In an email follow up, Miller shared with me the link PhotoApp.com (great url huh?). If you enter your email address to get more information on Photo, you’ll get a prompt to answer a survey about ways you might use a more general app that lets you aggregate and share photos with friends and family related to events like baby showers, bat or bar mitzvahs, birthday parties, fundraisers, concerts and more.
Here’s how Miller explained it at Verge: “We’re honing in on what are considered life’s most valuable events—the highest value photos, not a pic of somebody’s lunch—no offense Stealz (which pitched earlier in the night).”
He believes that broad reach is “what takes our company opportunity from big to huge.”
Miller closed a major round of funding late last year with well-known Silicon Valley investors and its first AngelList funds-raise, bringing its total venture capital past $7 million. Its two growth dilemmas since that time have been whether to scale WedPics through user acquisition or to begin to monetize the app. Miller’s team decided to do both.
He shared a bit about this during a Founders Series interview we did last year:
Monetization isn’t entirely new for WedPics. Last year, the company experimented with two channels—printed photos that couples and wedding guests can order and “business cards for weddings” or small cards that couples give to guests to prompt them to use WedPics. In 2014, those efforts brought in $350,000. Miller told the crowd last night that $50,000 is now coming in each month—including six figures each year just for the cards.
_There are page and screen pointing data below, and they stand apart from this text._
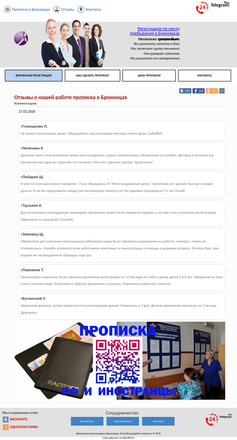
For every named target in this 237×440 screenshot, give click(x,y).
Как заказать (87, 421)
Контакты (204, 75)
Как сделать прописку (92, 75)
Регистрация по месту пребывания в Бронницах (155, 31)
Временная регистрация (34, 75)
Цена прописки (149, 75)
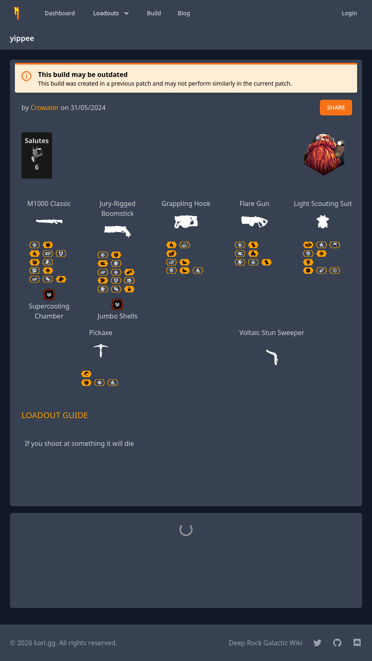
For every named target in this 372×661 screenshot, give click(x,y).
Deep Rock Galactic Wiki (266, 642)
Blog (184, 13)
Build (154, 13)
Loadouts (111, 13)
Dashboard (60, 13)
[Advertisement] (186, 481)
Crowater (45, 107)
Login (349, 13)
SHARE (336, 107)
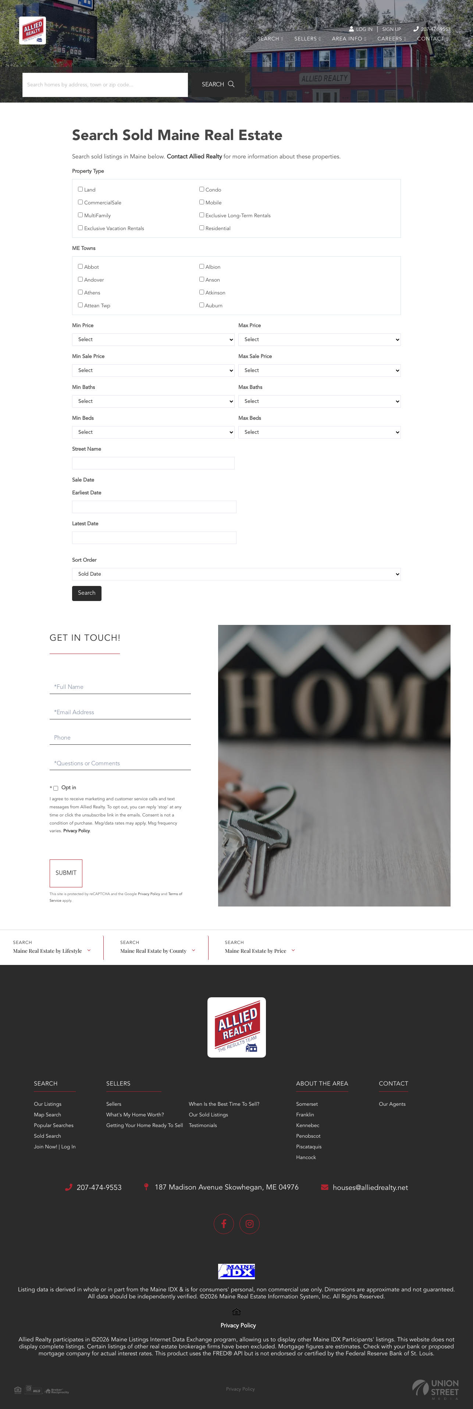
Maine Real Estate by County (153, 942)
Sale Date (83, 474)
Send (92, 867)
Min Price (83, 319)
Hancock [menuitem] (306, 1150)
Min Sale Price (88, 350)
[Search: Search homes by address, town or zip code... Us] (99, 87)
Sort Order (84, 554)
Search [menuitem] (266, 41)
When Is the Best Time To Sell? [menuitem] (221, 1097)
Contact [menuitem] (428, 41)
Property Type (88, 173)
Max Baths (250, 381)
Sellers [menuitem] (303, 41)
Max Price (249, 319)
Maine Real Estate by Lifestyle (47, 942)
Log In (351, 29)
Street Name (87, 443)
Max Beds (249, 412)
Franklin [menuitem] (305, 1108)
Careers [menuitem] (387, 41)
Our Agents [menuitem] (394, 1097)
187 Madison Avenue (221, 1180)
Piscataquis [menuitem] (308, 1139)
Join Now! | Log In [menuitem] (50, 1139)
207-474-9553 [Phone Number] (426, 29)
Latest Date (85, 518)
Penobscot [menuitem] (308, 1129)
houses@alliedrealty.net (368, 1180)
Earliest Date (87, 487)
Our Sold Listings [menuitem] (206, 1108)
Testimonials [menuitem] (200, 1118)
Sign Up (383, 29)
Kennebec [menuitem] (307, 1118)
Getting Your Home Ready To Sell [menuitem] (142, 1118)
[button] (203, 87)
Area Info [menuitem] (345, 41)
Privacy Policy (80, 824)
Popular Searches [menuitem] (48, 1118)
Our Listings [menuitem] (43, 1097)
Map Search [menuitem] (42, 1108)
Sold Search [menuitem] (42, 1129)
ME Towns (84, 242)
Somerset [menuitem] (307, 1097)
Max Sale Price (255, 350)
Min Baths (83, 381)
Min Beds (83, 412)
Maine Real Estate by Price (255, 942)
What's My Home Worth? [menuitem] (132, 1108)
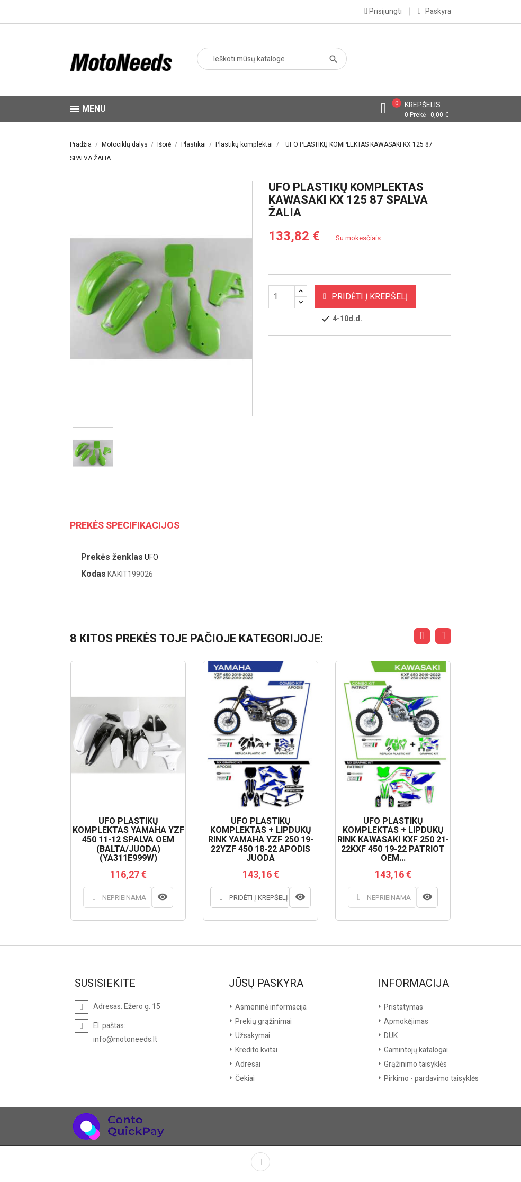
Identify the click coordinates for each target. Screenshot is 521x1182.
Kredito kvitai (255, 1050)
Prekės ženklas (112, 557)
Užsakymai (251, 1035)
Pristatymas (402, 1007)
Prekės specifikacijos (124, 526)
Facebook (260, 1161)
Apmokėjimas (405, 1021)
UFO (151, 557)
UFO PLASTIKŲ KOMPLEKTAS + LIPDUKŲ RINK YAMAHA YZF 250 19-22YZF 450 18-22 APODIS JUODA (260, 840)
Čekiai (244, 1078)
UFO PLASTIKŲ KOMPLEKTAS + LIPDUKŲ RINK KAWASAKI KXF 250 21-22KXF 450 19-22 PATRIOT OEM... (393, 840)
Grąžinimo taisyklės (414, 1064)
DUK (390, 1035)
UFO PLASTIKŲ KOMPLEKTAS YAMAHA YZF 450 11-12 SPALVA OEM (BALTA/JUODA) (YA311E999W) (128, 840)
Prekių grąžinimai (262, 1021)
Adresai (246, 1064)
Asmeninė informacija (270, 1007)
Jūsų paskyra (266, 983)
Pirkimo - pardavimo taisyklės (430, 1078)
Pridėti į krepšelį (365, 296)
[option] (93, 453)
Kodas (93, 574)
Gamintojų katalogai (415, 1050)
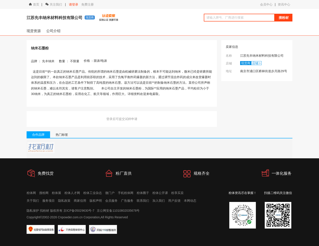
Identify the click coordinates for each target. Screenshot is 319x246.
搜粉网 (44, 193)
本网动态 (190, 200)
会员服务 (111, 200)
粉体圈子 (143, 193)
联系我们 (143, 200)
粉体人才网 (72, 193)
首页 (34, 4)
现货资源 (34, 31)
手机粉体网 (125, 193)
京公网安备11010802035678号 (118, 210)
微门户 (110, 193)
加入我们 (158, 200)
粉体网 (31, 193)
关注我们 (54, 4)
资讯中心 (284, 4)
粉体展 (56, 193)
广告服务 (127, 200)
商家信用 (80, 200)
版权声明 (95, 200)
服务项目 (48, 200)
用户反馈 (174, 200)
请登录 (73, 4)
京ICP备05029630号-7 (78, 210)
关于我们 (33, 200)
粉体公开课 (160, 193)
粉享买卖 (177, 193)
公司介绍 (53, 31)
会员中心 (266, 4)
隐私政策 (64, 200)
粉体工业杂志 (92, 193)
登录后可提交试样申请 (121, 119)
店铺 (255, 63)
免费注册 (87, 4)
Miller didn’t share the future revenue opportunities, but said some pilots would begin before the end of the third quarter. The goal would be to finetune a model that could be rolled out on Photo too (assuming it takes off like WedPics did).
On the user acquisition side, the key realization over the last three years is that the wedding industry is indeed lucrative, but time with each couple is so limited. And most successful companies are building products that consumers can continue to use throughout their lives. There’s still plenty of opportunity to add more couples—WedPics collects photos from at least 10,000 weddings every weekend to date but there are many more happening around the globe. But Photo is aimed to keep the brides engaged with the company in new ways after their big day.
That demographic target is what makes WedPics unique from Facebook’s shared photo album feature or other aggregation apps like Shoto, Cluster or ChurchSnaps, aimed at religious communities.
Here’s how Miller differentiates: “Plenty of folks (both big and small) are going after the event space. Our angle differs in that we’re primarily targeting the bride and our relationship with her post wedding, using WedPics as the initial acquisition funnel.”
Testing and learning is core to the company, so Miller tells me that will be the strategy in both determining monetization and developing a content marketing plan for the new app.
Miller admits his company is at another crossroads, similar to the very early days when his team was working out of his basement on a photo app for concert-goers called dejami.
“We’ve had amazing numbers and grown as a company but we’re almost back to square one again,” he told the Verge crowd. “We have a brand new app and no idea what it’s going to do.”
*VergeNC will release a video of the event in coming days. We’ll post it here when that happens.